- Set task: Rewrite everything from the start of the lines down to the line containing "Looking at the", swapping "Update" for "Install" and keeping all else the same. Leave the pictures out.

[Collection entries]
^^^^^^^^^^^^^^^^

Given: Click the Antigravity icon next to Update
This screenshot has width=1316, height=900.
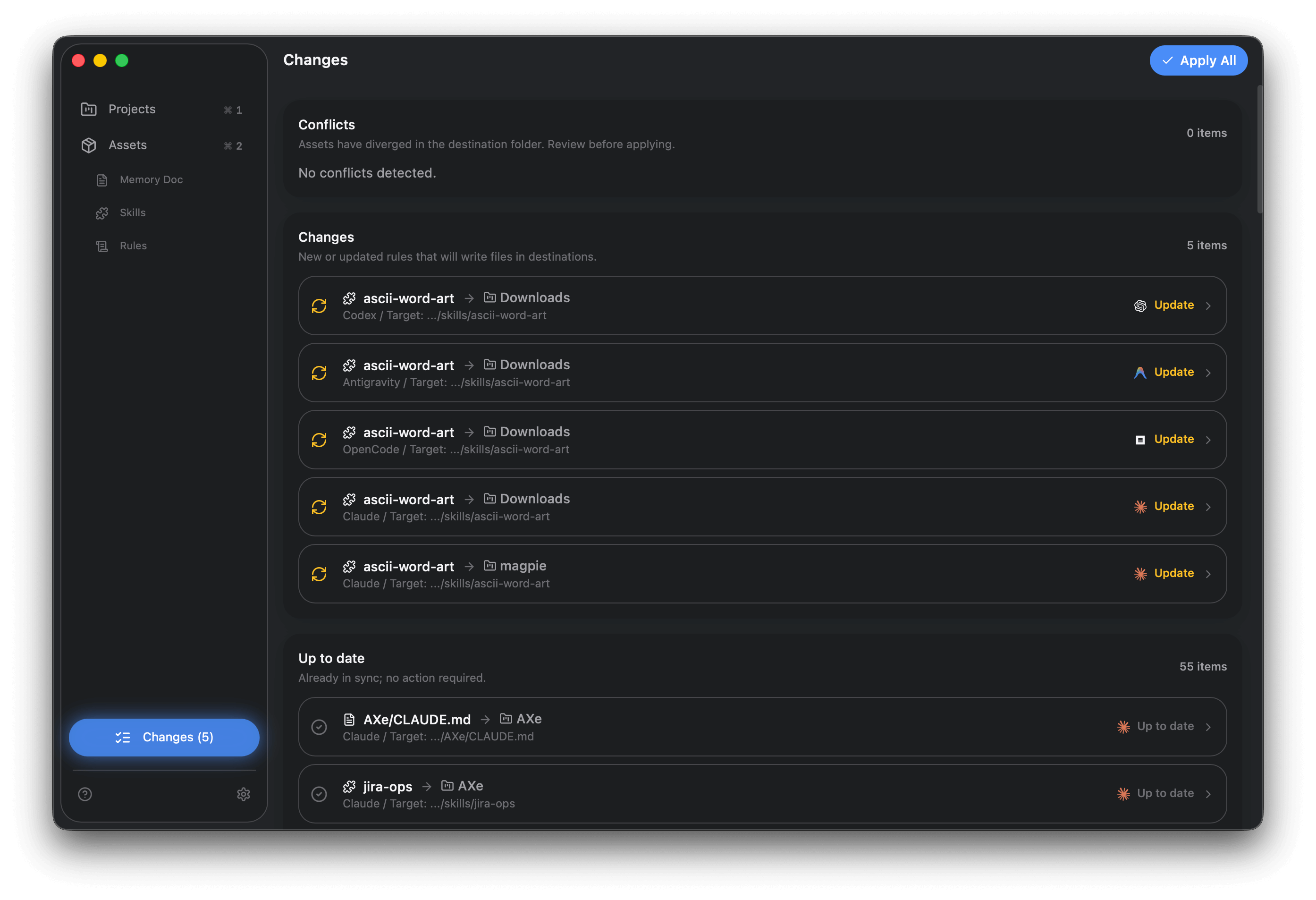Looking at the screenshot, I should point(1140,372).
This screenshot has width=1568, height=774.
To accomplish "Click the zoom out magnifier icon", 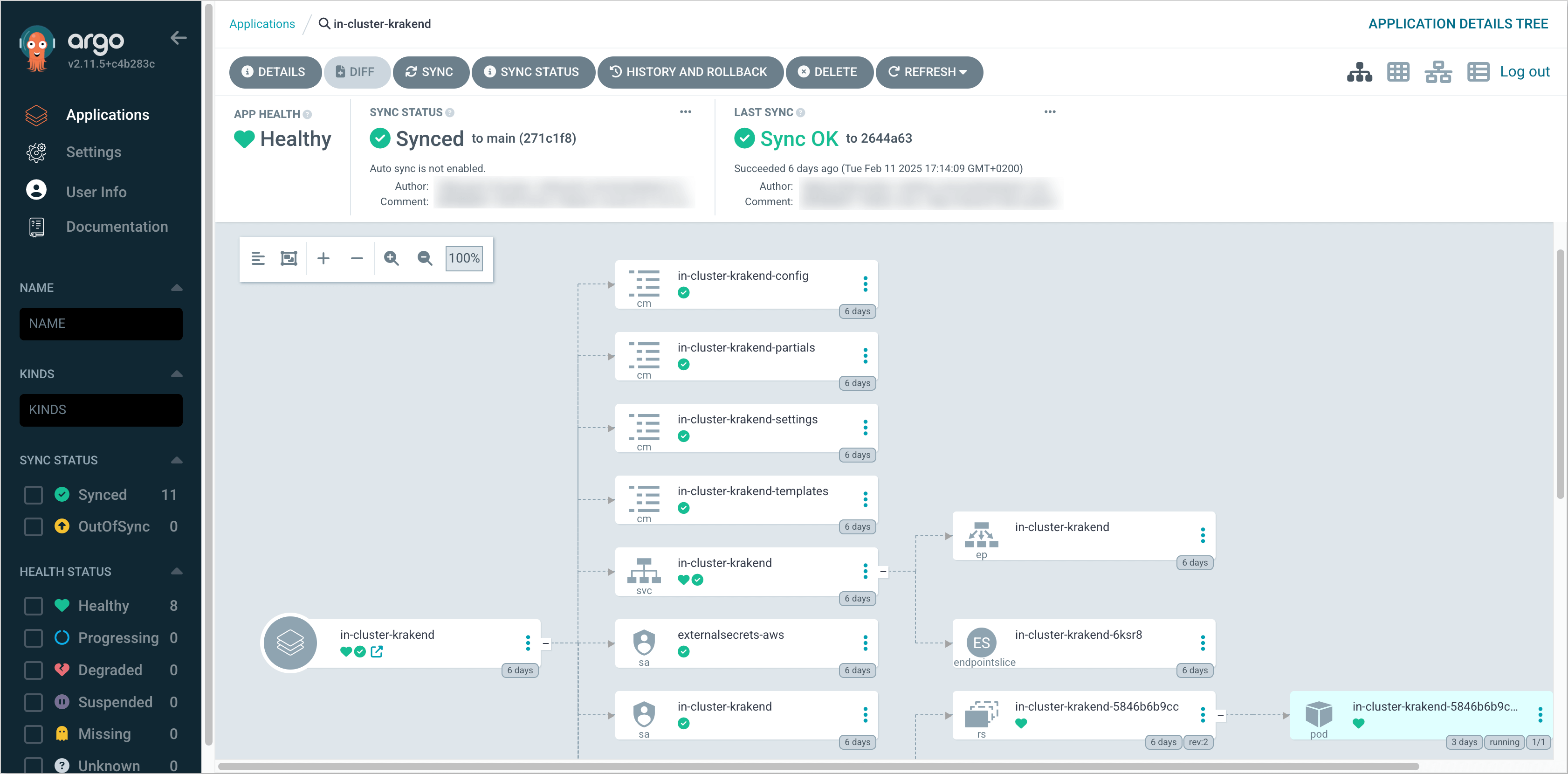I will [424, 258].
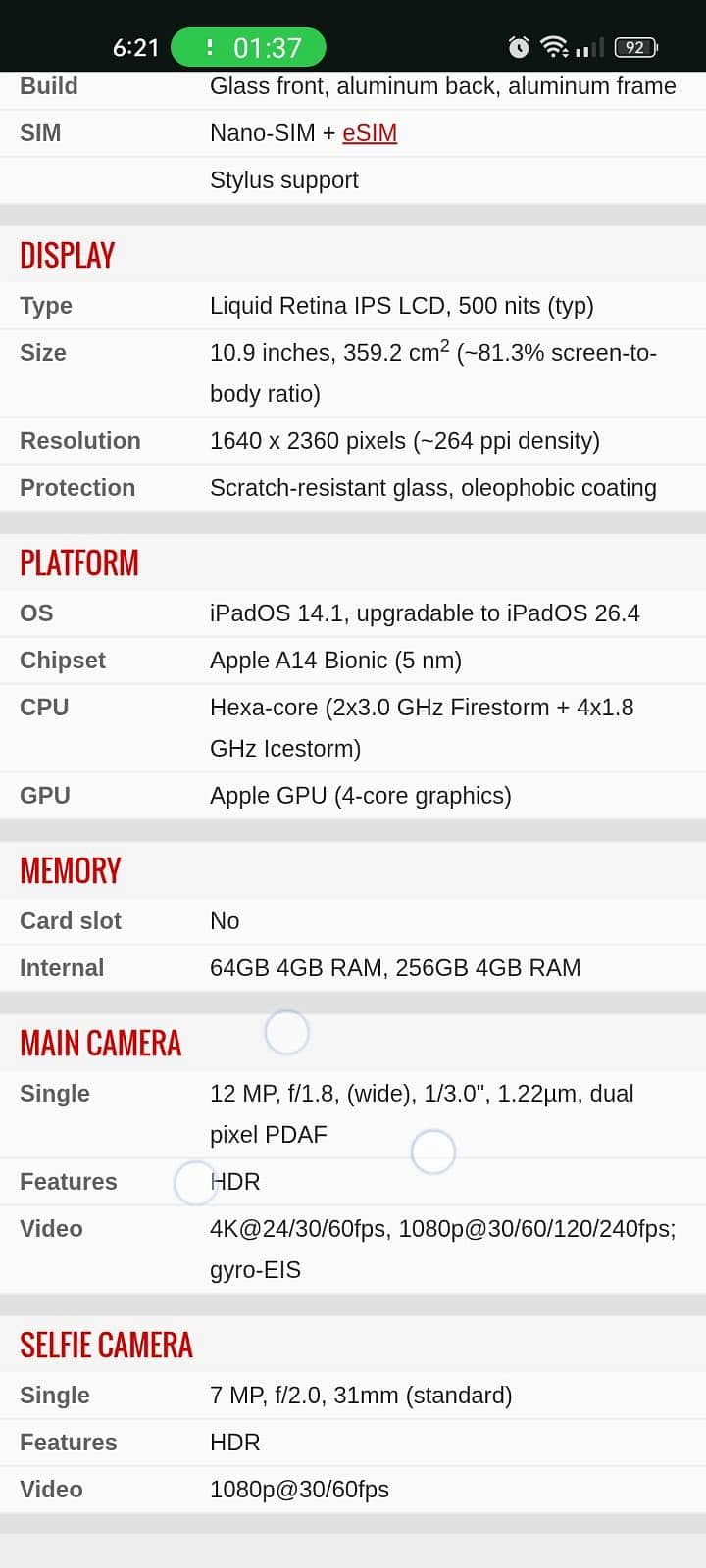Tap the notification dot inside the timer pill
This screenshot has width=706, height=1568.
click(x=209, y=46)
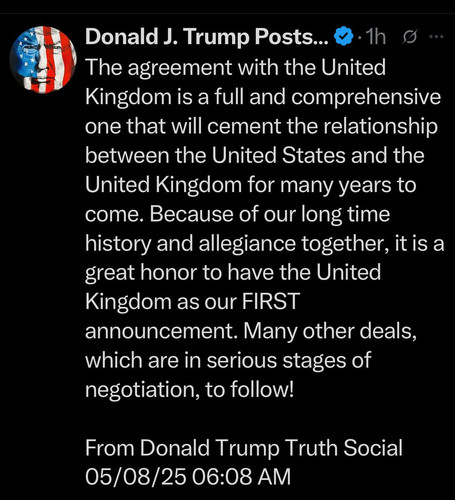Select the "From Donald Trump Truth Social" line
455x500 pixels.
tap(244, 448)
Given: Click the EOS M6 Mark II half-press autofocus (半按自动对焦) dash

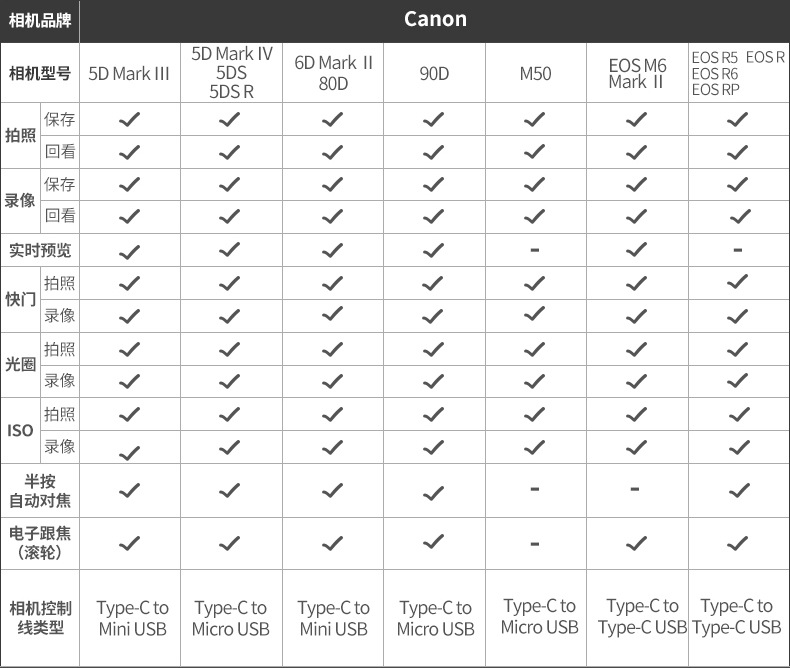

^^^^^^^^^^^^^^^^

- Response:
Given: Click the Antigravity icon next to Install
This screenshot has width=1316, height=900.
Looking at the screenshot, I should point(1140,372).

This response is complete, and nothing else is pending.